Secondly, operator precedence has absolutely nothing to do with order of evaluation. Operator precedence dictates the grouping between operators and their operands (i.e. operator precedence says which operand belongs to which operator).

Meanwhile, order of evaluation is a completely different story. It either remains undefined or defined by completely different set of rules. In case of || and && operators the order of evaluation is indeed defined as left-to-right (with mandatory early completion whenever possible).

So, operator precedence rules tell you that the grouping should be

 (++i) || ((++j) && (++k))

Now, order-of-evaluation rules tell you that first we evaluate ++i, then (if necessary) we evaluate ++j, then (if necessary) we evaluate ++k, then we evaluate && and finally we evaluate ||.

Answer 2

You say:

which is possible only when ++i || ++j && ++k is evaluated like this:

(++i) || (++j && ++k)

But, according to operator precedence rule it should be evaluated as:

(++i || ++j) && (++k)

The first grouping is correct because the precedence of && is higher than the precedence of ||. Then the expression as a whole evaluates the LHS of the ||, with the side-effect of incrementing i, which evaluates to true. That means that the RHS of the || (the && expression) is not evaluated at all because it is not needed to determine the truth of the overall expression.
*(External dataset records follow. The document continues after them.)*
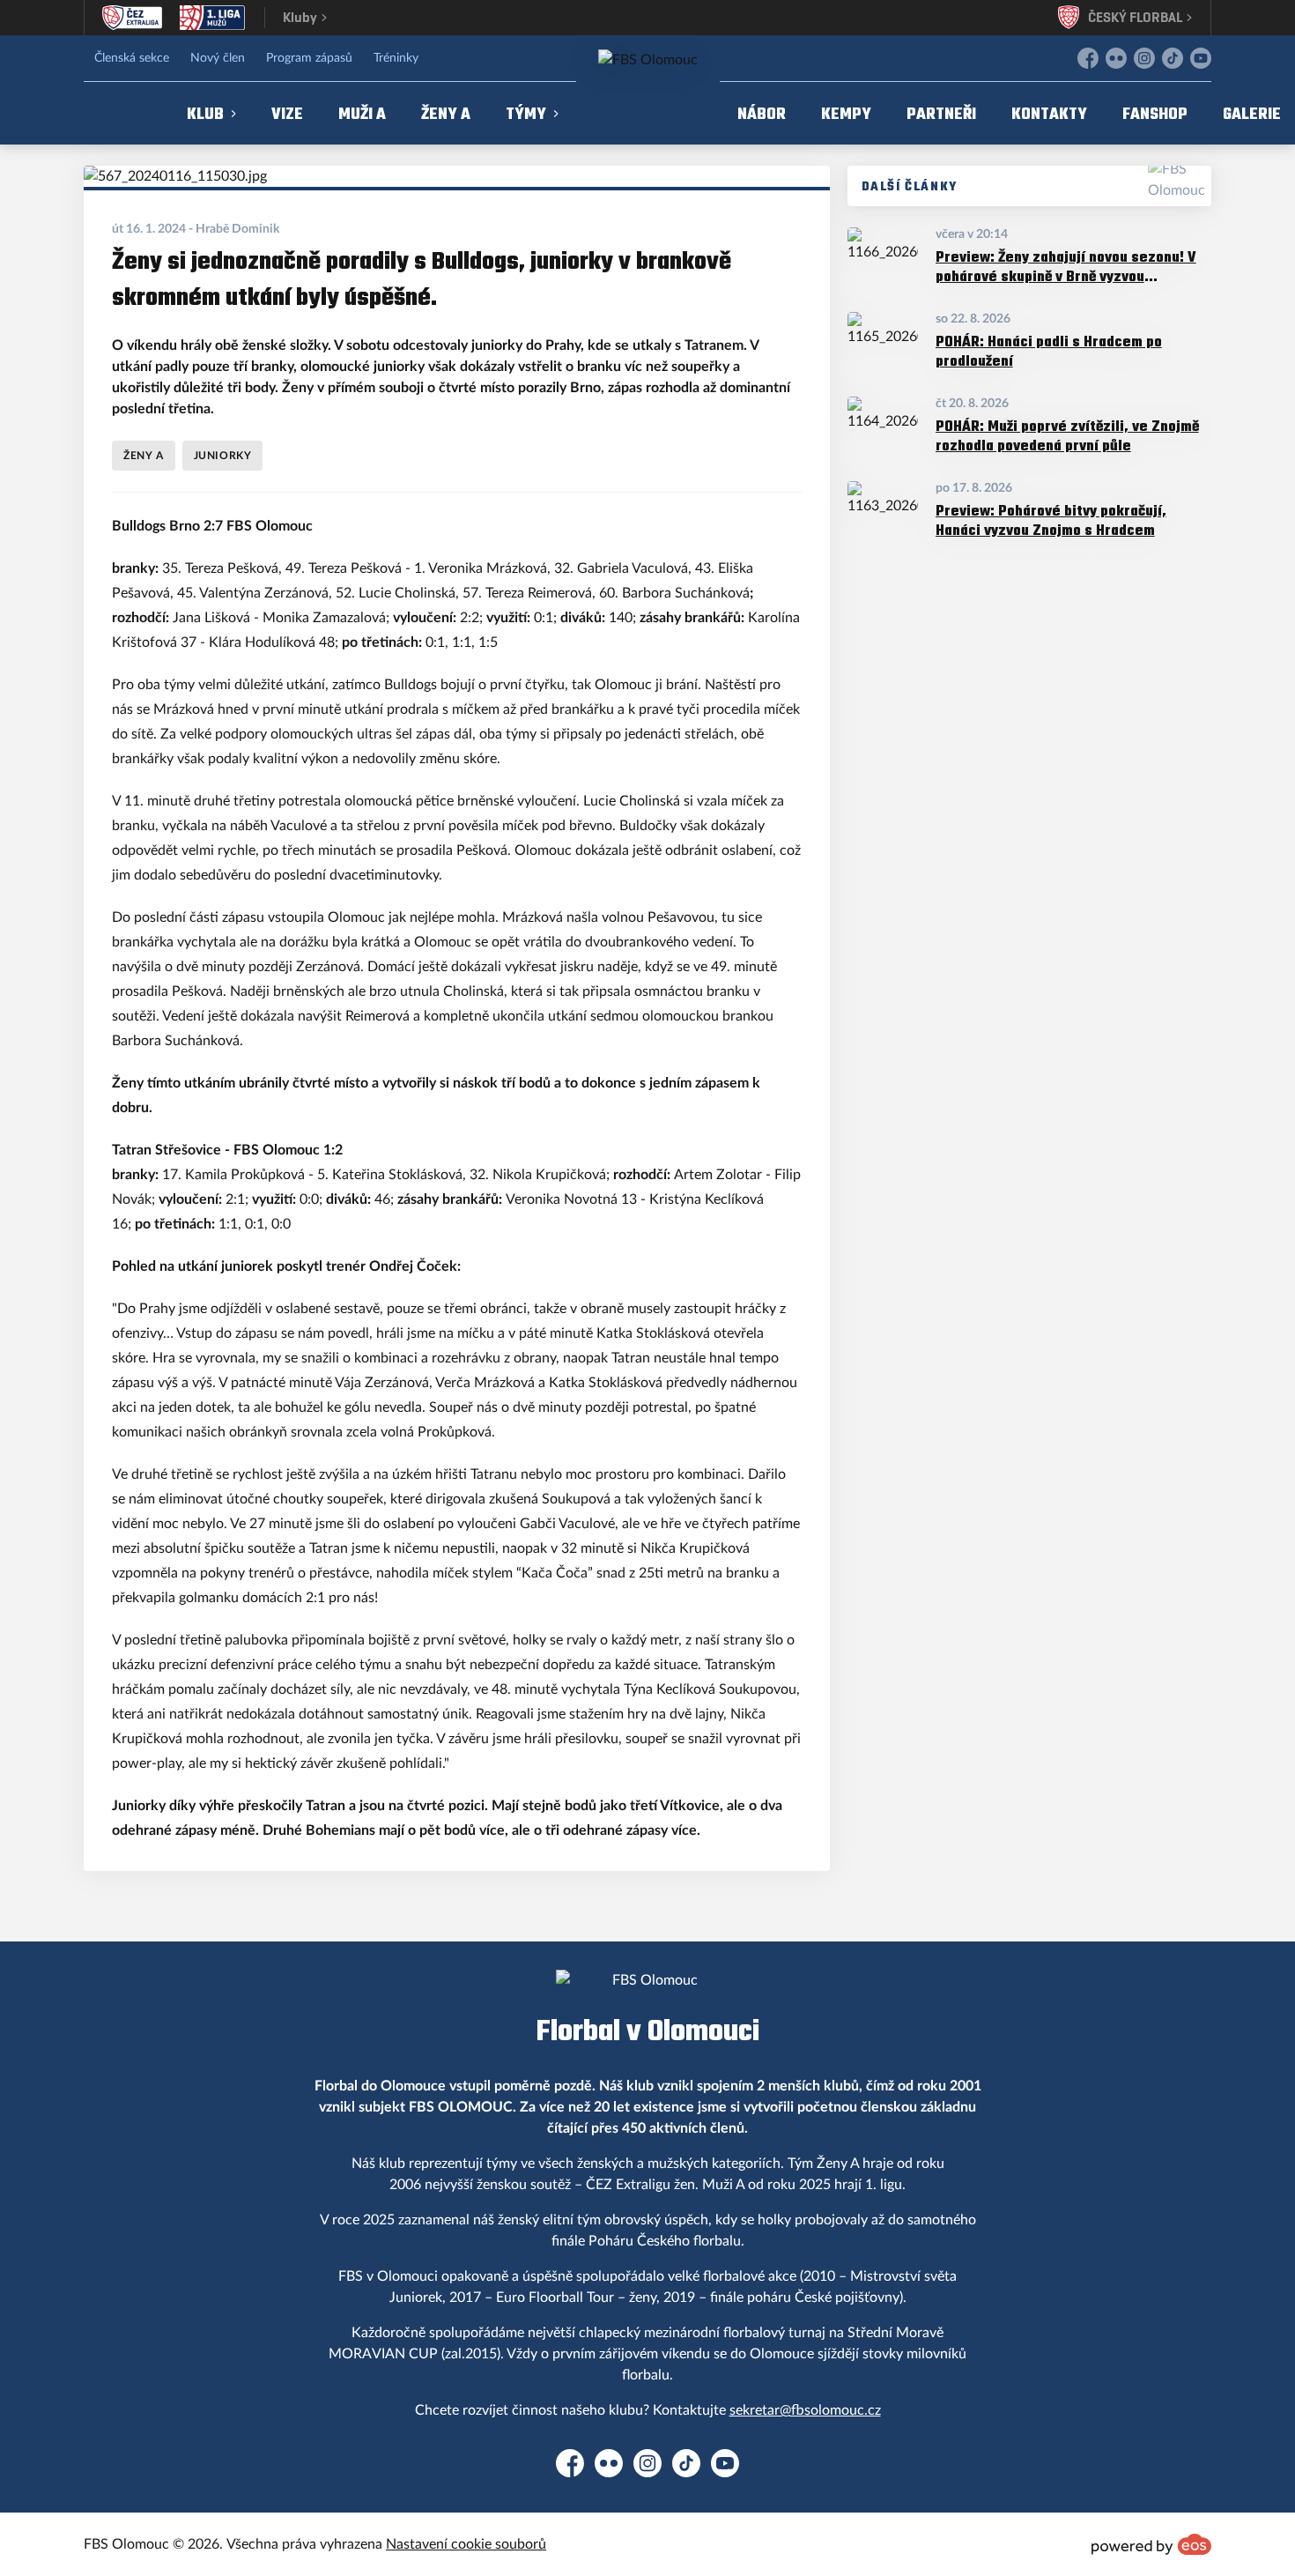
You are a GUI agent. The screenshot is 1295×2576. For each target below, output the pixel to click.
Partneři (941, 113)
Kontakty (1049, 113)
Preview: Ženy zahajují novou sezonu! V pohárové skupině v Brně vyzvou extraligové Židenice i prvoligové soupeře (1066, 266)
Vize (287, 113)
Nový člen (217, 58)
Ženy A (445, 113)
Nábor (761, 113)
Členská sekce (131, 58)
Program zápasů (309, 58)
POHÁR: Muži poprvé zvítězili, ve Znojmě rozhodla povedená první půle (1067, 436)
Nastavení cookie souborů (466, 2544)
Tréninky (396, 58)
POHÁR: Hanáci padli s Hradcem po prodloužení (1049, 351)
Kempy (846, 113)
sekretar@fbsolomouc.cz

So, the compiler is correct; you misunderstood precedence in some way.

---

Why is the first grouping correct? According to first grouping || has higher precedence than &&. What is going wrong with me?

You don't understand precedence, it seems, or you don't understand the interaction of precedence with order of evaluation. The first grouping gives higher precedence to &&.

If you have a + b * c, where * has a higher precedence than +, then it is evaluated as a + (b * c), is it not? Change + to || and * to && and the expressions are isomorphic and the interpretation is similar.

The big difference between the arithmetic expression and the logical expression is that the operands of the logical expression have to be evaluated left-to-right but the operands of the arithmetic expression do not; the compiler could evaluate b * c before evaluating a (but must evaluate b * c before doing the addition). By contrast, in the logical expression (a || b && c), the compiler must evaluate a before evaluating b && c, and when a turns out to be true, it must not evaluate either b or c, let alone b && c.